Bush Proves That He is Bipartisan (Not)

While intent on pushing the nominations of judges with controversial records on torture (Haynes), the environment (Myers), and civil rights (Boyle), President Bush has simultaneously ignored moderate recommendations by fellow Republicans.

In Rhode Island, the Providence Journal and Fox Television are reporting that the president has taken no action on a judge recommended eight months ago by Republican Senator Lincoln Chafee to fill an anticipated vacancy on the First Circuit Court of Appeals. Senator Chafee recommended Robert Flanders Jr. – a former Rhode Island Supreme Court Justice – in March, but since that time, the president has not acted on the suggestion, ignoring the Republican senator. When Senator Chafee leaves office in January, President Bush will have even less incentive to move forward on this recommendation.

Meanwhile, according to the Seattle Times, the president has spurned the recommendations of a bipartisan group of attorneys which selects candidates for the Washington federal courts based on merit. “[S]ince 1997, the president has picked his nominee from among three names chosen by such panels.” But President Bush has never been afraid to abandon traditions:

The White House, in an unprecedented move, rejected all three candidates for the [recent] Tacoma [district court] vacancy [which has been open since March 2005]. The office of White House Counsel Harriet Miers told the bipartisan panel that none of the candidates was sufficiently qualified and asked for three more nominees. The decision troubled many local lawyers and judges who know the three spurned finalists. Sources close to the selection process, speaking on condition of anonymity, called the White House decision “appalling,” “outrageous” and a “travesty.” Republicans and Democrats alike said the candidates rejected by the White House were eminently qualified. One, confirmed by sources as Karen Strombom, is already a federal magistrate judge in Tacoma.
Nevertheless, in August the panel recommended three additional judges as possible candidates to fill the vacancy. President Bush has not acted on these recommendations either, however, and many are fearful that the president will likewise reject these latest recommendations. (Yesterday, President Bush nominated Benjamin Hale Settle to fill the vacancy in the district court in Tacoma. It is not clear whether Mr. Settle was one of this second group of recommendations made by the panel.) A similar situation is unfolding with respect to a Seattle district court seat, open since July -- the president has yet taken no action on the panel's recommendations for the vacancy.

Repeat: President Bush has declined to nominate (1) a former state Supreme Court Justice recommended by a home-state Republican, and (2) candidates selected by a merit commission.

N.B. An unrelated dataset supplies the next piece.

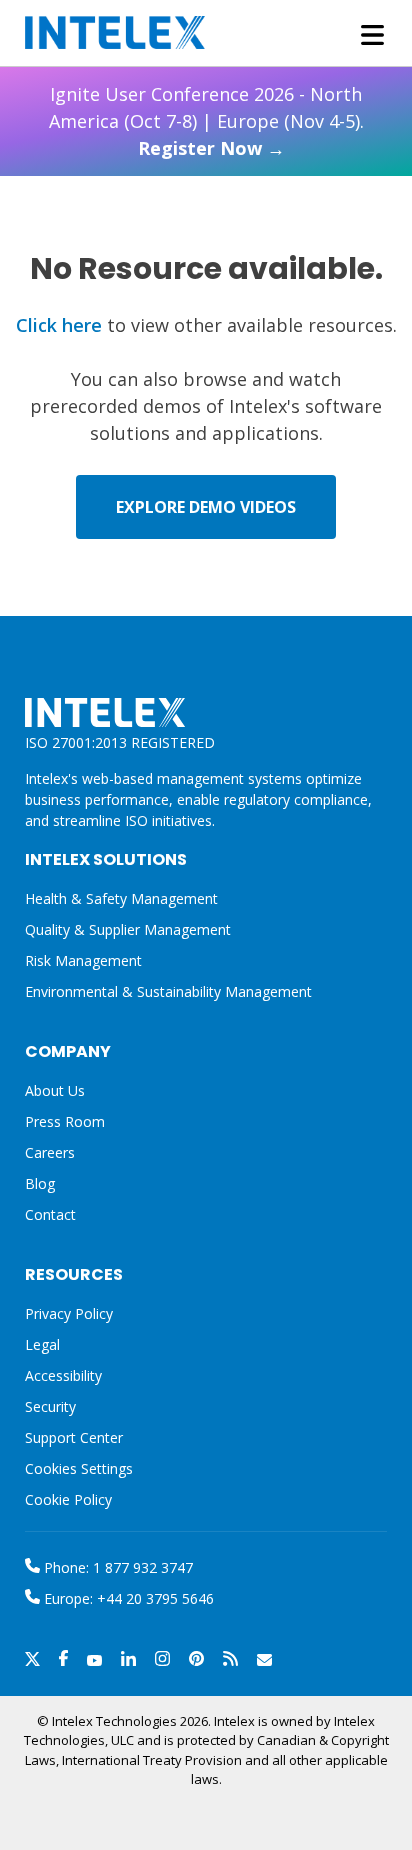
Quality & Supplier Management (128, 929)
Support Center (74, 1437)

Could it be that the president is put off by the fact that Justice Flanders is the choice of a moderate Republican, and the fact that the Washington panel is bipartisan in its make-up? Just as in his recent decision to renominate six controversial nominees, the president has again proven that he cares little about appointing qualified judges or filling federal court vacancies, and cares first and foremost about pleasing his radical base.